As I have explained before, I rarely get to linger over a dead-tree-pulp edition of The Washington Post, the newspaper that looms over the city in which I work. The reason is that I live in an old blue-collar suburb just south of Baltimore, one that is not considered worthy of Post home delivery, like the high-class suburbs not far from here. I see the newspaper a lot at work, of course. I teach journalism in Washington. But I work at a computer most of the day (you will be shocked to know that) and my tree-pulp-reading habits remain linked to home and the commuter train.
But yesterday I spent eight or nine hours sitting in BWI Airport watching an amazing storm and the aftermath -- long lines of people with messed-up flight plans. The long and the short of it is that I had lots of time to read newspapers, and I am not writing this post from Southern California. This is why God made speaker phones and put nifty little cameras in the new Apple computers.
All of which is to say that -- because I was reading a real copy of the Post -- I was able to see what I believe is a ghost in the newspaper's post-election coverage.
There was, you see, this story by reporters Brigid Schulte and Chris L. Jenkins that ran with this headline: "So Close, Yet So Far Apart: Once Solidly Part of the South, the Old Dominion Now Encompasses a Widening Cultural Chasm." If you read the online version, you may have not have taken the extra second and clicked on the button that showed you some of the graphics that were displayed prominently in the tree-pulp edition next to the big red map of Virginia with a few spots of blue. That was, naturally, the map showing the GOP-Democratic split in that razor-thin U.S. Senate election.
A tagline noted: "Virginia has become almost two states -- conservative, down-home southern Virginia and liberal, transient Northern Virginia." I do not know why the "s" in "southern" is small and the "N" in "Northern" is large, unless it's because the North is real because it's in the circulation zone of the Post.
The true dividing line, it appears, is the Rappahannock River (pictured). That, we are told, is the "grits line."
There really isn't much about religion in the story itself. That's kind of my point.
Nevertheless, the first graphic you see states that 32 percent of people Northern Virginia go to church once a week and, in the rest of Virginia, it's 49 percent. You will also not be surprised to know that people in NoVa have much higher incomes and are three times more likely to be college graduates.

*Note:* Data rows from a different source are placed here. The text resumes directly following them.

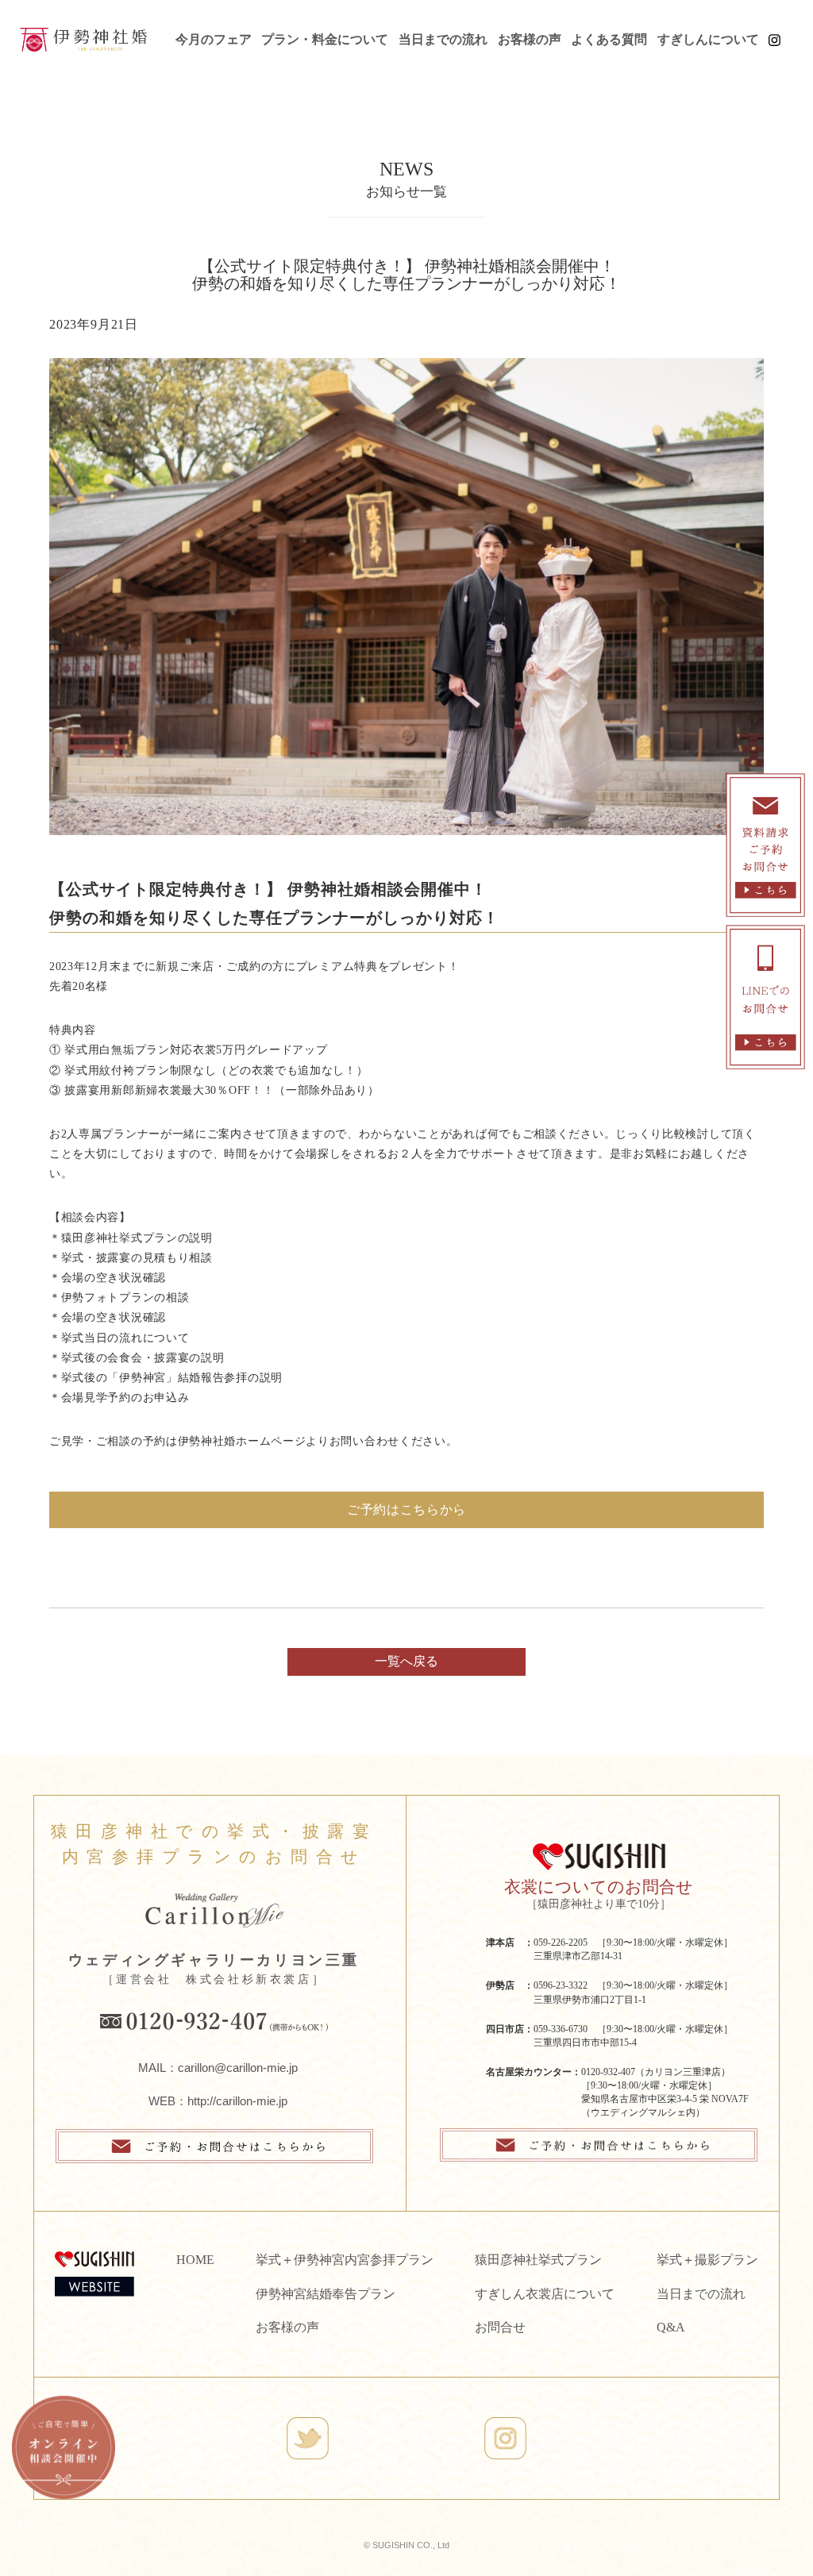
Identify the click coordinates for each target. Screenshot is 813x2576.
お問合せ (500, 2327)
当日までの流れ (443, 39)
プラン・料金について (324, 39)
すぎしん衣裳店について (545, 2294)
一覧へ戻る (406, 1661)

Thus, we have this showdown:
... Republican George Allen won by wide margins in 92 of the state's 134 localities but lost the race because Democrat James Webb swept the densely populated Washington suburbs. At the same time, Northern Virginians voted against the amendment to define marriage as only between a man and a woman, but the measure passed largely because people south of the Rappahannock voted overwhelmingly for it.
At Allen's concession speech, two supporters turned to each other in disgust. "That's it," said one. "I'm moving to South Carolina."

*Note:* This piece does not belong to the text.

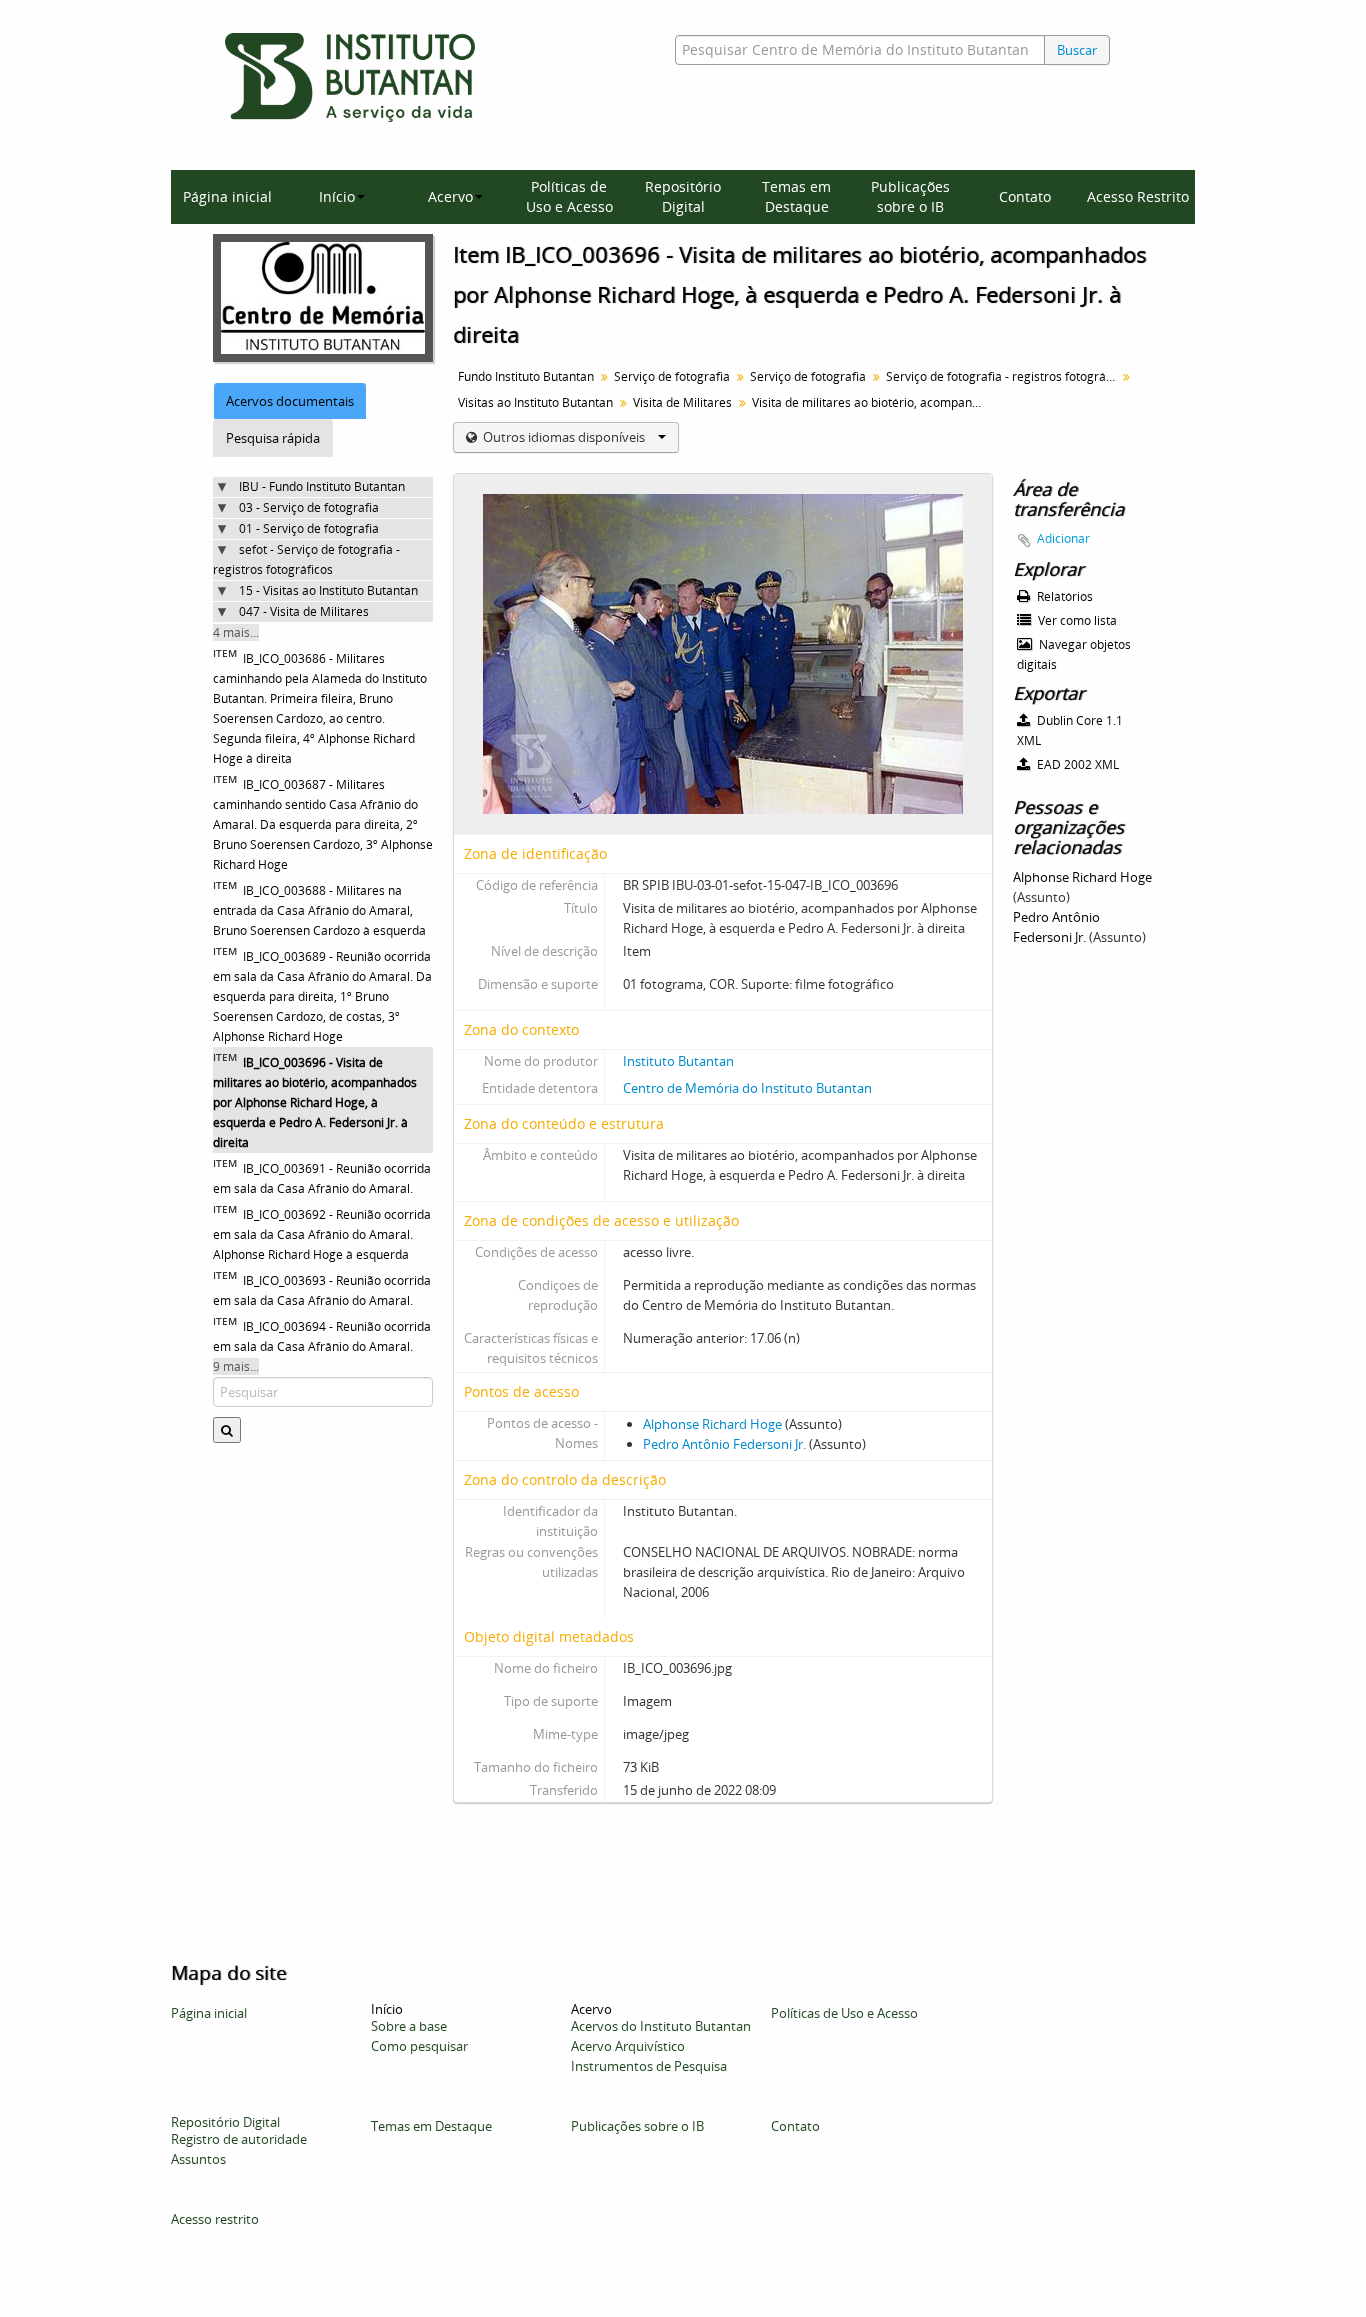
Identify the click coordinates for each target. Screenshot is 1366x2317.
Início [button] (337, 196)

In interviews with dozens of Virginians on both sides of the divide, each saw the other part of the state almost as a foreign country, with an alien culture.
... And neither side really "gets" the other.
"We don't have a lot of tolerance for people up there. But I think we've got more tolerance of y'all than y'all do of us," said Dave "Mudcat" Saunders, a Roanoke-based Democratic consultant who helped Mark R. Warner, Timothy M. Kaine and now Webb get what he calls "the Bubba vote." "There's a certain air of intellectual superiority up there that comes with stereotyping us as being hillbillies."
So what is at the heart of this cultural divide?
The story mentions the issue of gay marriage. It also mentions a long history of racism. That's about it.
So it's the smart Yankees who have moved to the D.C. suburbs vs. the old-guard Bubbas. But you know that there has to be more to this story than that. Did Post pollsters ask any other revealing questions? Come to think of it, the racism angle is simply assumed -- with no new poll data or any other contemporary hook.
Are other cultural issues involved? Are the people in Northern Virgnia pews different than those in southern Virginia pews? There are people out there who voted against same-sex marriage who also voted for Webb. Who are they? Are they -- as would seem likely -- white populist evangelicals and African American evangelicals? Is this an intrastate culture war, as the Post implies, still linked to race?
Well I'm curious, as someone who used to live in the Southern Highlands (pictured) just a smidgen over the Virginia line, down where lots of red-pew Republicans have, for many generations, put Abraham Lincoln at the top of their hero lists.
I think the Post needs to chase this ghost, which we could call the ghost of populist Southern Christian culture -- black and white. That ghost is out there, in all of its complex glory.